Positively fuming.

Let me set the scene for you.
Picture a Mother and her toddler daughter getting home from a morning out and about. After asking what the toddler would like for lunch the mother sets out to prepare the toddlers requested meal, strawberries and cottage cheese. When the lunch is fully prepared and placed on the child's tray the girl informs her mother that she doesn't want to eat.
So the stupid mother leaves tray sitting on the counter to give her daughter a few more minutes to play and runs to the restroom. After being absent from the kitchen for less than a minute the mother returns to find that her darling demon child has taken the tray of food off the counter, dumped all the food off the tray, dumped the cottage cheese onto the floor and then spread the cottage cheese with her hands around the floor like finger paint.
For those of you who are thinking spilling the food all over the floor was an accident I would like to take this opportunity to say, there is no freaking way this is an accident. No.Freaking.Way.
Here is how I know. Last night she asked for a snack while I was making dinner.
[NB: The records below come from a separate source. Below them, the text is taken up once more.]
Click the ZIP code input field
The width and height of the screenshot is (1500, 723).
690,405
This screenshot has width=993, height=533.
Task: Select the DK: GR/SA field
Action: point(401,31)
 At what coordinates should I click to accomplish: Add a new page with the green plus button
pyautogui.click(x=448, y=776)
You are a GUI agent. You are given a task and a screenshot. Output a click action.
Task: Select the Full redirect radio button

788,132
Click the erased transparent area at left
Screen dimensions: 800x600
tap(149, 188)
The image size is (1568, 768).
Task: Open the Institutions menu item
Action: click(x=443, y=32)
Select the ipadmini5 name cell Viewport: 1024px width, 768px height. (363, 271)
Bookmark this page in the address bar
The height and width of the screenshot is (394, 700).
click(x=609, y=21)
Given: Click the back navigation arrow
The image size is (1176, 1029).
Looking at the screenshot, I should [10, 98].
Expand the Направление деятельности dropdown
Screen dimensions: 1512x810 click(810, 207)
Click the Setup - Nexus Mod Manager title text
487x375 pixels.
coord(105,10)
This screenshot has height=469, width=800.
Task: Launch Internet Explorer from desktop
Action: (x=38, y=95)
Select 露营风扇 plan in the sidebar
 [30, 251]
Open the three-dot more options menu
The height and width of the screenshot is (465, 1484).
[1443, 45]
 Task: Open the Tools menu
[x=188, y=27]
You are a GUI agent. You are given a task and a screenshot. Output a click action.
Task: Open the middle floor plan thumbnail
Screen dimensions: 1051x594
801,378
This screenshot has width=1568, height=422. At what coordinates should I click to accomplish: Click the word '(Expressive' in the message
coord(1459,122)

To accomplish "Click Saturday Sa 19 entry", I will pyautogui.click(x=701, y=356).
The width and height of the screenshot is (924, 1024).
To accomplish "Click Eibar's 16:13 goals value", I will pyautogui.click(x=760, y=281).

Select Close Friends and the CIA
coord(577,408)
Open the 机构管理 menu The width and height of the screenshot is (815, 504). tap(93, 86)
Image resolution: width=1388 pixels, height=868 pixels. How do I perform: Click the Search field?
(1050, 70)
So I handed her a banana and turned back to the stove to give the meat sauce a stir and when I turned back to her half the banana had been pulverized and thrown to the floor at my darling daughter's feet.
Two Days ago her cereal bowl mysteriously ended up upside down on the kitchen floor. Actually it isn't a mystery at all since I watched her take the bowl in her hands and toss it over the side of her tray.
Or how about last week when instead of eating her corn bread muffin she smashed it into a gazillion crumbs and then tried to brush them from her tray onto the floor.
Or...
Are you beginning to see where I am coming from?
We have tried timeouts.
We've tried reasoning with her.
Ignoring it, didn't work.
Telling her how sad or angry it made us made no difference to her.
Taking her food away can only work for so long because eventually I have to feed the kid.
She even got moved from the dinning table with us back into the kitchen so she isn't sitting directly over the dining room carpet, which although she hates has not done a thing to curb the behavior.
We have praised her good behavior, but positively reinforcing her behavior after meals without freak-outs has done very little.
But, Catherine, she's only two, blah blah blah, yada yada yada. Whether two or twelve this behavior doesn't fly in my house.
Someone please help me survive two, because if this lasts much longer I am going to need a trip to a psych ward. I don't like the mess but the thing I cannot handle is the waste. Wasting food and Catherine do not go well together and she is pushing me to my limits.
I need suggestions for dealing with this issue. Yes, she is a toddler and toddlers are tough but there must be a way to get her to stop destroying food and destroying my kitchen in the process instead of eating.




5 share your thoughts with me:
Wow, yeah I wouldn't accept that behavior either.
I wish I had the answer. I hope you stumble upon it, and the wasting of food is resolved quickly. I am not very patient, and that would drive me nuts after 2 instances.
Hang in there.
Hhhhmmmm...try making her clean it up. I doubt that will stop the behavior, but it might be a start.
Is she still in a high chair? Little One became much better at eating and not making a mess when he got to sit on a normal chair at the dining table with us.
well, at this point, she probably thinks it is a hoot. is she eating and then playing with what is left or is she destroying the food immediately? should you scale back on the portions?
i like the idea of making her clean it up. might be worth trying?
i have never had this problem as my boys are always starving and wouldn't dream of wasting a morsel. but believe me, they find plenty of other things to destroy. which gives me an idea...
could you get some messy, goopy, food-type things to play with (outside of course). tell her that if she starts behaving with the food, she can have this other stuff to mess around with?
Under the Influence - We try to have her clean it up as best a 2 year old can. Sometimes it is quite a fight though.
Everyday mom of 1- We had her sitting with us at the table in her booster seat for quite a while and got tired of cleaning up food mess from the carpet so we moved her backward about 3 feet into the kitchen (over the linoleum), she hates it but the clean up is way easier.
Deb- I like the idea of trying to redirect the behavior to something else away from eating and meal times. I'll have to look into it.